**Given problem**
Pull out every line from the entries that includes the word "filter", and copy each one.

**Dataset rows**
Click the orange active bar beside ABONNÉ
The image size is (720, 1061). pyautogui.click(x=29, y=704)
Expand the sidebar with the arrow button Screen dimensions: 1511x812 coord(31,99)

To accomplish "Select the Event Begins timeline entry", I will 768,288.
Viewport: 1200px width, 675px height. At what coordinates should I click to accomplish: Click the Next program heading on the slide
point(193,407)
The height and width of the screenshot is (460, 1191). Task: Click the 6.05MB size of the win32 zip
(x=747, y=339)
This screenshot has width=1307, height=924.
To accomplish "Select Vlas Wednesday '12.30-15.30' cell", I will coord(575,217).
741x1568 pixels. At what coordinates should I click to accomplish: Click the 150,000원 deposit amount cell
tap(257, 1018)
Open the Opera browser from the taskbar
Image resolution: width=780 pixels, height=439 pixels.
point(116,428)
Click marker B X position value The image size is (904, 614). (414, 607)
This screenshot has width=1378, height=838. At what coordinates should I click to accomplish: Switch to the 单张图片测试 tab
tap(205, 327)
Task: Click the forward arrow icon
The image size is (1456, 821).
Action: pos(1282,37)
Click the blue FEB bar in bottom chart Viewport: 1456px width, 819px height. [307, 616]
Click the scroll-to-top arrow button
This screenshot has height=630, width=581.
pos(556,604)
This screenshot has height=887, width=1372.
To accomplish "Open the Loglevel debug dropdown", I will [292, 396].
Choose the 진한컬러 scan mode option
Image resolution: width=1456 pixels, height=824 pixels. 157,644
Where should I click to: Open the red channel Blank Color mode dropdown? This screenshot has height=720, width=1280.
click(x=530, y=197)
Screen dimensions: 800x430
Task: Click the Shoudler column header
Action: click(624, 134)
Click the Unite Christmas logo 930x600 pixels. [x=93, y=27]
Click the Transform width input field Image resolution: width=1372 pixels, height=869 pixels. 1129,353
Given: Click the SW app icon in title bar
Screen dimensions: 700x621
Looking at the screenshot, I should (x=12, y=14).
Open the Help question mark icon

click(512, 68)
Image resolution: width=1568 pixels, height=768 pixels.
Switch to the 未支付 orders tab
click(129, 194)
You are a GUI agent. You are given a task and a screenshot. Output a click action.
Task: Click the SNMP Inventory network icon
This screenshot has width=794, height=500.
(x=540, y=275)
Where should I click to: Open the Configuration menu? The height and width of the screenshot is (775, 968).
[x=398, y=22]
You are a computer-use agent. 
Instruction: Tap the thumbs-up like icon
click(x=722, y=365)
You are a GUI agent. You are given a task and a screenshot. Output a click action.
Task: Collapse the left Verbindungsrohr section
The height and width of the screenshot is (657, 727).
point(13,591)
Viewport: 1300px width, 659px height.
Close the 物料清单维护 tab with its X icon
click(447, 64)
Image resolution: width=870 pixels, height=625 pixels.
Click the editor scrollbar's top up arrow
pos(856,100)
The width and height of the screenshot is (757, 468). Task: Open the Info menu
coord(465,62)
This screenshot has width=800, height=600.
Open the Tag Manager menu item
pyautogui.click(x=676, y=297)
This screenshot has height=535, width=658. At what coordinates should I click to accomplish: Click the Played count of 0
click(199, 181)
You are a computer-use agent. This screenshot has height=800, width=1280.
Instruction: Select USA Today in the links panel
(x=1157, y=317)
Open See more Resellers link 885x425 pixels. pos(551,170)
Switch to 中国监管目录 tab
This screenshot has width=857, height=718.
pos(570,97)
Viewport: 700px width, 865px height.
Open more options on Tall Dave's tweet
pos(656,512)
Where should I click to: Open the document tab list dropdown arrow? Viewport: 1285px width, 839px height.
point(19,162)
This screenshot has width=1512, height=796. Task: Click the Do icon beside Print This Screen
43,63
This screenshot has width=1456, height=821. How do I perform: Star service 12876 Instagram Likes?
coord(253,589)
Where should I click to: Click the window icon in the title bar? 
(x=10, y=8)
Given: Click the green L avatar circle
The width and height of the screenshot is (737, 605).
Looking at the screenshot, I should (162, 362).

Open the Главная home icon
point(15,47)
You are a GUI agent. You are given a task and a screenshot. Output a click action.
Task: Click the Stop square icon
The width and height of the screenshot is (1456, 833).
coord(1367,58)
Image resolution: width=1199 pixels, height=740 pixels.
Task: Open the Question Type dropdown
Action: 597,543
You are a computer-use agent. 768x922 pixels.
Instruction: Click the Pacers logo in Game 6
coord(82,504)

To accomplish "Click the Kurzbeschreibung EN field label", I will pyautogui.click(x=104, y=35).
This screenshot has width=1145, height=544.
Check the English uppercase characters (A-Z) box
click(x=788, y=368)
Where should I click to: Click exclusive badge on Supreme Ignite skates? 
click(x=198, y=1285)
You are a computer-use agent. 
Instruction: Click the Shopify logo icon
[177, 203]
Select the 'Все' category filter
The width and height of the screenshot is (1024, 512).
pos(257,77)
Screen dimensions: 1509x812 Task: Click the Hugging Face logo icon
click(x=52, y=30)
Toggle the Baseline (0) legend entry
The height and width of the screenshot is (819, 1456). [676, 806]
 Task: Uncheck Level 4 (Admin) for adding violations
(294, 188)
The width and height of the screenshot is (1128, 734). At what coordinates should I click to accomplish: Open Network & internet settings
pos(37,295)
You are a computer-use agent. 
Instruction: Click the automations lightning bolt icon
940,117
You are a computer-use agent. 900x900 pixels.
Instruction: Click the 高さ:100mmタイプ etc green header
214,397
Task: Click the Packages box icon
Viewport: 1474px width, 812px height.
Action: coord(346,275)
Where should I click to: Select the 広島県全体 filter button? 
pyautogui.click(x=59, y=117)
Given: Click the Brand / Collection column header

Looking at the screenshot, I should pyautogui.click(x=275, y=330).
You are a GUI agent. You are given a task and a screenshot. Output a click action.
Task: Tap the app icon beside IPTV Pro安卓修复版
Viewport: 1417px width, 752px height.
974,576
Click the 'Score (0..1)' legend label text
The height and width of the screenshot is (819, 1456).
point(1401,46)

**Answer below**
Select the 'Все' category filter
Where should I click to: Select the 広島県全体 filter button? 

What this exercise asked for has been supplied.